Deep in the flooded jungles of southern Borneo, muddy peat oozes underfoot like jello, threatening to consume anyone who tries to walk even a few yards into the thick, steaming forest.
Hard to imagine this brown, gooey stuff could become a new global currency worth billions a year, much less an important tool in the fight against climate change.
Yet this is a new frontier for business, says Bali-based consultant Rezal Kusumaatmadja, and a new way to pay for conservation efforts in a world facing ever more pressure on the land to grow food and extract timber, coal and other resources.
He and his fellow Indonesian business partner Dharsono Hartono are trying to preserve and replant a peat swamp forest three times the size of Singapore in Central Kalimantan province in Indonesia’s part of Borneo. And in the process, draw in local communities by boosting livelihoods and curb encroachment
They are at the vanguard of a global effort to slow climate change by trying to create a new market that puts a value on preserving forests, or avoiding deforestation.
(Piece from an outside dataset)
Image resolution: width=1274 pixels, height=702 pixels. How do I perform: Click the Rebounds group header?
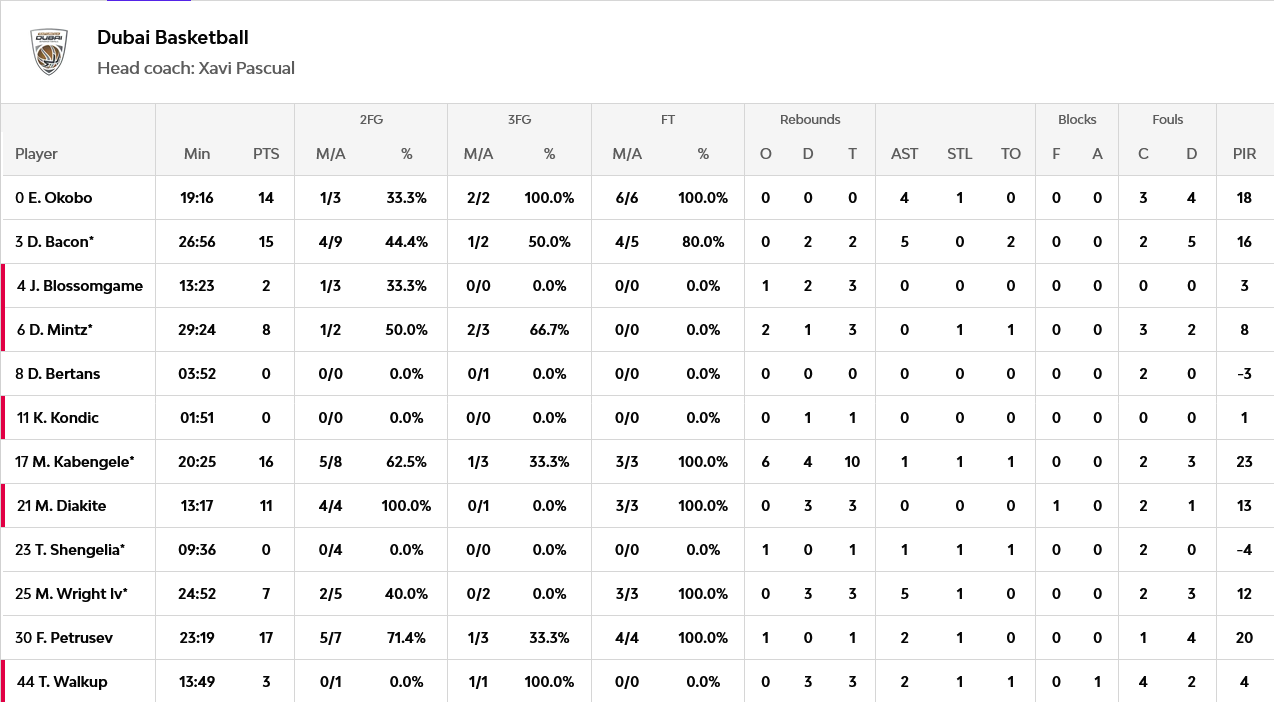click(810, 119)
The effort brings together a diverse cast of characters: environmental entrepreneurs such as Kusumaatmadja and Hartono; investment bankers trying to create a carbon market; companies seeking to buy carbon credits in that market; activists trying to ensure some of that money flows to rainforest communities; and bureaucrats whose task will be to somehow monitor and enforce the ambitious scheme, and not divert the proceeds into their pockets. Rainforest preservation has become central to U.N. talks on a tougher climate pact and is a focus of a major climate conference in Cancun, Mexico, that began on Nov. 29.
The key is carbon. Forests, and particularly deep peat forests in the tropics, soak up and lock away lots of carbon dioxide, the main greenhouse gas, acting like giant filters for the atmosphere. Cut down the forests and drain the peat, and they can release even more. Deforestation and burning account for more than half Indonesia’s greenhouse gas emissions, making it leading carbon polluter.
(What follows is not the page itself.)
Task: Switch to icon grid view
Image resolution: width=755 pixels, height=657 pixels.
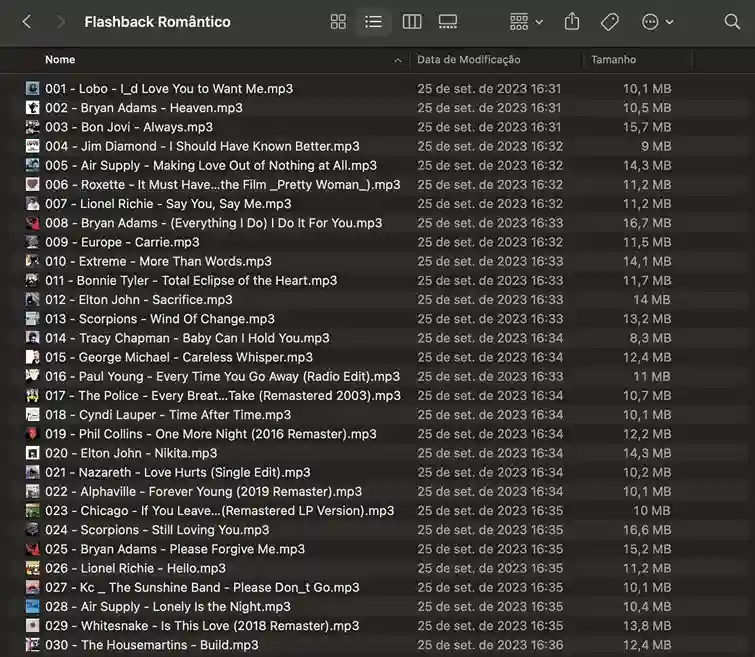Action: pos(338,22)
How, then, to put a price on that carbon and trade it?
That’s the puzzle and the lure for many investors who want to capture the benefits forests bring, from locking away carbon, to being watersheds for rivers and storehouses of countless species.
“You can’t solve the climate change issue unless you simultaneously tackle deforestation,” said Abyd Karmali, global head of carbon markets for Bank of America Merrill Lynch. That means preserving what’s left and driving investment in rainforests in Brazil, Democratic Republic of Congo and Indonesia, which have the three largest areas of remaining tropical forests.
But the plan pits powerful business interests in the palm oil, logging and mining sectors against public and private sector efforts to support greater forest protection and potential carbon credit payment systems. It also means reforming powerful bureaucracies and weeding out entrenched corruption, strengthening land ownership and land use rules, improving monitoring and law enforcement and enshrining the rights of local forest communities.
PEAT PRESERVATION
In some countries, including Indonesia, the reform process is under way, and daunting though the challenges may be, rich nations such as Norway have already pledged in total about $4-billion (U.S.) for pilot programmes to drive such reforms.
Studies such as the 2006 Stern Review, and investors such as George Soros, say saving forests is a cheap way to buy mankind a little more time in the switch to less polluting economies.
The scale of the challenge -- and the potential benefits -- is vast.